MulTaBench: Multimodal Tabular Benchmark
- MulTaBench is a curated collection of 40 multimodal tabular prediction datasets that combine structured data with complementary text or image inputs.
- It introduces Target-Aware Representations (TAR) by fine-tuning pretrained encoders to capture task-relevant details, outperforming frozen embeddings.
- The benchmark evaluates models on unified metrics like ROC AUC and R² across diverse domains, emphasizing the impact of multimodal fusion strategies.

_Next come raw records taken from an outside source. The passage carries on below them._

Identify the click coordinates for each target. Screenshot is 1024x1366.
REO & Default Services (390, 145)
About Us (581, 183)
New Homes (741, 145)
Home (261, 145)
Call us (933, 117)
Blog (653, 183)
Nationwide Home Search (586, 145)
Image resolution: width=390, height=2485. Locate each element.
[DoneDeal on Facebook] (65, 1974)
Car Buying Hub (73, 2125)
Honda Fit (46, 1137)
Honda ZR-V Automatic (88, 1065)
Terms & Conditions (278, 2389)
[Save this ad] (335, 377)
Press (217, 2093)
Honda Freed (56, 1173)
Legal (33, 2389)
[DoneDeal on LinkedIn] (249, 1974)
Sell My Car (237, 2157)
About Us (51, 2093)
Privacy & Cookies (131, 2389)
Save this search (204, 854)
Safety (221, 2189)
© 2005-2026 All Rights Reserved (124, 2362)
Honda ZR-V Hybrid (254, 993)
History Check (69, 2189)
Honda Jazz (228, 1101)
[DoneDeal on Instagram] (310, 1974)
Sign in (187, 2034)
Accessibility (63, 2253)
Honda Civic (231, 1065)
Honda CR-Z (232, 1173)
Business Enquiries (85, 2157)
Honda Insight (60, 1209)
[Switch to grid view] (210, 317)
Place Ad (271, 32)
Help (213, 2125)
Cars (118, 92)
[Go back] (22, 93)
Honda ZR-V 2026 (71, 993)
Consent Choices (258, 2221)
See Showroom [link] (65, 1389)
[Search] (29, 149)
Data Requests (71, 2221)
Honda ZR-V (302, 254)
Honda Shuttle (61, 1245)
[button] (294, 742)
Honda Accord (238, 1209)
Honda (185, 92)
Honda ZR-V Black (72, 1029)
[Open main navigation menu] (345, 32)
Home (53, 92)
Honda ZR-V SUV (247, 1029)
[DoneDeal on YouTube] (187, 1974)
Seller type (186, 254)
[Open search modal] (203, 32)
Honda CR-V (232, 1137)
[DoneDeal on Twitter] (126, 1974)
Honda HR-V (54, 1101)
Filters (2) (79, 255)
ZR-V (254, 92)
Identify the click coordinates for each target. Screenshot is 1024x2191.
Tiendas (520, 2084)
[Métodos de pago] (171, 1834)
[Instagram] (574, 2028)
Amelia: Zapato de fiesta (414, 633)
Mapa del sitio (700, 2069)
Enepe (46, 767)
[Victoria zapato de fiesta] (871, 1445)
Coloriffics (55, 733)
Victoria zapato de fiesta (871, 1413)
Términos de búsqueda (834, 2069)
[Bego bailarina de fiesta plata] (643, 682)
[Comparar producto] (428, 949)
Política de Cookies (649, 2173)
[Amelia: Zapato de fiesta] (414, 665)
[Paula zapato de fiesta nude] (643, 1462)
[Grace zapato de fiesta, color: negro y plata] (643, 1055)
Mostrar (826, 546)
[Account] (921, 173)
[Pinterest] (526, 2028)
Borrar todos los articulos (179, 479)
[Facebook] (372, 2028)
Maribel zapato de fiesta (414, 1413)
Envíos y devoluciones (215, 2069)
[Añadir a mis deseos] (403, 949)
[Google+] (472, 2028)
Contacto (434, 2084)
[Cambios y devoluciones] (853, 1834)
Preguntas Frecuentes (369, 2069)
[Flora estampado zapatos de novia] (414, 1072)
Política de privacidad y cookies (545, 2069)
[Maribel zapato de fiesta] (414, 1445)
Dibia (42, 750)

Searching arXiv for the benchmark name and related variants to ground the article in the relevant papers. MulTaBench is a benchmark for multimodal tabular learning introduced in “MulTaBench: Benchmarking Multimodal Tabular Learning with Text and Image” (Arazi et al., 11 May 2026). It is a curated collection of 40 multimodal tabular prediction datasets—20 image–tabular and 20 text–tabular—selected to require joint multimodal modeling and Target-Aware Representations (TAR) of unstructured inputs. The benchmark focuses on predictive tasks in which text or image inputs provide complementary predictive signal beyond numeric and categorical columns, and in which generic frozen embeddings lose critical information. In the contemporary literature, closely related names create substantial ambiguity: “MulTaBench” is also used informally for MultiTab or MultiTab-Bench in tabular evaluation and multitask tabular learning contexts (Lee et al., 20 May 2025, Sinodinos et al., 13 Nov 2025), while some discussions also use similar labels for MMTBench or MTBench in unrelated domains (Titiya et al., 27 May 2025, Joshi et al., 31 Jul 2025). In the strict canonical sense, however, MulTaBench denotes the multimodal tabular benchmark of Arazi and collaborators (Arazi et al., 11 May 2026).
1. Naming, scope, and disambiguation
MulTaBench, in its canonical usage, refers to the benchmark introduced for multimodal tabular learning with text and image inputs (Arazi et al., 11 May 2026). The benchmark is explicitly framed around multimodal tabular prediction, rather than standard supervised tabular learning, synthetic multitask tabular generation, multimodal table question answering, or multi-task robotics reinforcement learning.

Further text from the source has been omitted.